09 July 2014

State of the Ballet

In the old-stuff-that-wants-reconstruction-in-Sibelius pile there remains only these 2 ¾ pp. of Scene 5; Scene 6 (90 seconds of, essentially, bassoon invention, representing Nastenka's reaction to The Dreamer's ramble); Scene 7 (a 10-minute "domestic ballet," Nastenka telling of life at home with her granny, and the entrance of The Lodger into their life); and Intermezzo II [side bar approaching]

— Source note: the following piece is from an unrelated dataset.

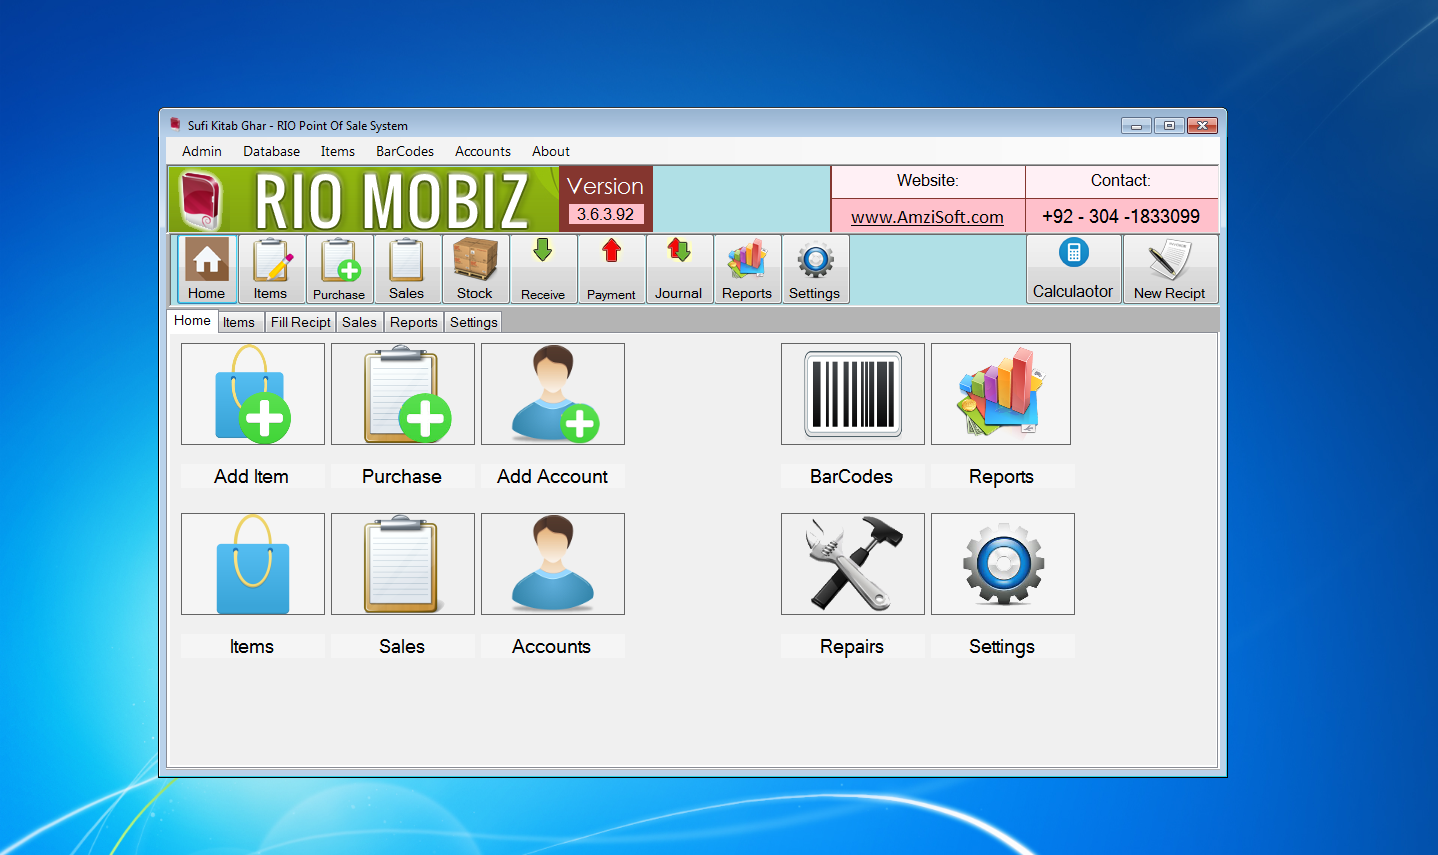Select the Items toolbar icon
The image size is (1438, 855).
point(272,268)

... I jumped ahead with this one, which I think is done. I've just had a close-ish look, and the question before me turns upon 19 measures of timpani solo: When I wrote this eight years ago (!), did I mean for this to be solo timpani throughout? I may have. Or did I mean to add an instrument as counterpoint to part of this passage? I may have. The challenge, of course, is to try to re-discover what I had in view then, long ago, without front-loading the question with any "stuff" from this year. (I am also not in any rush, as - per above - I have the rest of Scene 5, and Scenes 6 & 7 to occupy me first.)

[exit side bar]

Intermezzo III is as yet only an incipit, 27 measures (and I am not sure that I am done with those last four measures, even). Probably I shall proceed with the "execution" of Scene 8, which has only been an outline for a decade . . . it is a story-within-Nastenka's-story, the evening at the opera. Though I think I shall keep it to 3 minutes, it is a mash-up of two Rossini overtures, Barber of Seville (which is what they go to see at the opera) and La gazza ladra (partly because I just love it, partly because of the subtext the title provides, since for the first few nights, Nastenka is in torment about The Lodger. I left it at a point where I had detailed an outline of how my (re-)composition would track the two Rossini Ur-texts (and my own mind on the cliff's-edge of, can I pull this off, or is it really just a bad, hackneyed idea?) So, it is high time I put that project to the acid test.

Scenes 6 & 7, though, will almost assuredly occupy me to (say) 20 July. Then (and even though it is "out of turn"), probably I'll see to Intermezzo II, which should be one evening's work or so. I'll leave Intermezzo III until I reach that point "honestly" . . . so I shall hope to have Scene 8 done, and to our satisfaction, by August.

With God's help, I should be at the point of composing fresh material to the end of wrapping up the whole, the weekend which starts the month of August.